我读到,如果不使用 GCHandle.Alloc/Marshal.PtrToStructure,我可以使用 C++/CLI 或 C# 不安全代码,我可以加快速度。我找到了一些例子,但它们只引用没有固定大小数组的结构。

我的

问题是,对于我的具体情况,是否有一种更快的方法来使用 C++/CLI 或 C# 不安全代码来做事?

编辑

其他性能信息(我使用了 ANTS 性能探查器 7.4):

我 66% 的 CPU 时间用于调用 Marshal.PtrToStructure。

关于 I/O,105 毫秒中只有 6 毫秒用于读取文件。

快速读取 C 结构(当它包含字符数组时)

在这种情况下,您不需要显式使用 P/Invoke,因为您不必在托管代码和本机代码之间来回传递结构。所以你可以这样做。它将避免这种无用的 GC 句柄分配,并仅分配所需的内容。

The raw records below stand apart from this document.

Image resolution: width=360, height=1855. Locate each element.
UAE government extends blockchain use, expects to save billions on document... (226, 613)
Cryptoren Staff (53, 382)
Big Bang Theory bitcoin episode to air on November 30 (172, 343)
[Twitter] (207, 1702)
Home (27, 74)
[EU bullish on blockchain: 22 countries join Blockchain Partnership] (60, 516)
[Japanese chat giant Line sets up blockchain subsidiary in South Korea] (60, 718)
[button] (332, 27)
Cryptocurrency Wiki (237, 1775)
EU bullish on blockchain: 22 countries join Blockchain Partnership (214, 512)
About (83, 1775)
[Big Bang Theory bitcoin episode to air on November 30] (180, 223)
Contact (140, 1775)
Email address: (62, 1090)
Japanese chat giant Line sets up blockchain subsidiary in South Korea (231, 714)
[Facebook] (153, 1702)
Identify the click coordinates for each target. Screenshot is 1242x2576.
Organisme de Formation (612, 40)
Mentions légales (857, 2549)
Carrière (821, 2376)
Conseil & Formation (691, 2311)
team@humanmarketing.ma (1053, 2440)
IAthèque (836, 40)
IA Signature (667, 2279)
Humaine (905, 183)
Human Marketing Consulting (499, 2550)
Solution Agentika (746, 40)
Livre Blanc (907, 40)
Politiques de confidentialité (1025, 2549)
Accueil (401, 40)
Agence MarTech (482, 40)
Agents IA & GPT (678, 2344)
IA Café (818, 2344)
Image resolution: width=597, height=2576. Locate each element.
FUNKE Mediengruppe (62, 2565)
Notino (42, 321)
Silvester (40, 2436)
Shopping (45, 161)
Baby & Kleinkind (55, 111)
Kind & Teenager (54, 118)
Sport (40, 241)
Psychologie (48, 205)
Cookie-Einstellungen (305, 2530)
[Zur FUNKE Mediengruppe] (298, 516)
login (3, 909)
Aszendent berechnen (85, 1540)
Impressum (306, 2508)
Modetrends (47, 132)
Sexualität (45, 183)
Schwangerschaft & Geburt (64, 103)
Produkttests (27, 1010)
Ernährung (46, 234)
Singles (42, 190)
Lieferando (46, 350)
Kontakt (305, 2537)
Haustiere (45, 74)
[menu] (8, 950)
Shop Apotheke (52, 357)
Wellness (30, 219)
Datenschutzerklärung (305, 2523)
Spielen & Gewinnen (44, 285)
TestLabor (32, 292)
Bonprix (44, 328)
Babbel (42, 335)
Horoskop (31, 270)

public struct PreIndexStruct {
    public string Key;
    public long Offset;
    public int Count;
}
while (...) {
    ...
    PreIndexStruct pis = new PreIndexStruct();
    pis.Key = Encoding.Default.GetString(reader.ReadBytes(96));
    pis.Offset = reader.ReadInt64();
    pis.Count = reader.ReadInt32();
    structures.Add(pis);
}

我不确定你能比这快得多。

可能更准确地说,你想使用非托管代码,这就是我要做的:

  1. 创建一个 C++/CLI 项目,并在其中移植并运行现有的 C# 代码
  2. 确定瓶颈所在(使用探查器)
  3. 用直接C++重写该部分代码,从 C++/CLI 代码调用它并确保它有效,再次分析它
  4. 用"#pragma 非托管"将新代码括起来
  5. 再次分析它

您可能会获得一定程度的速度提高,但这可能不是您所期望的。

可以

非常繁琐地读取某些结构数组,但是由于此技术需要 blitable 类型,因此唯一的方法是为 Key 创建一个固定的字节缓冲区,而不是使用字符串。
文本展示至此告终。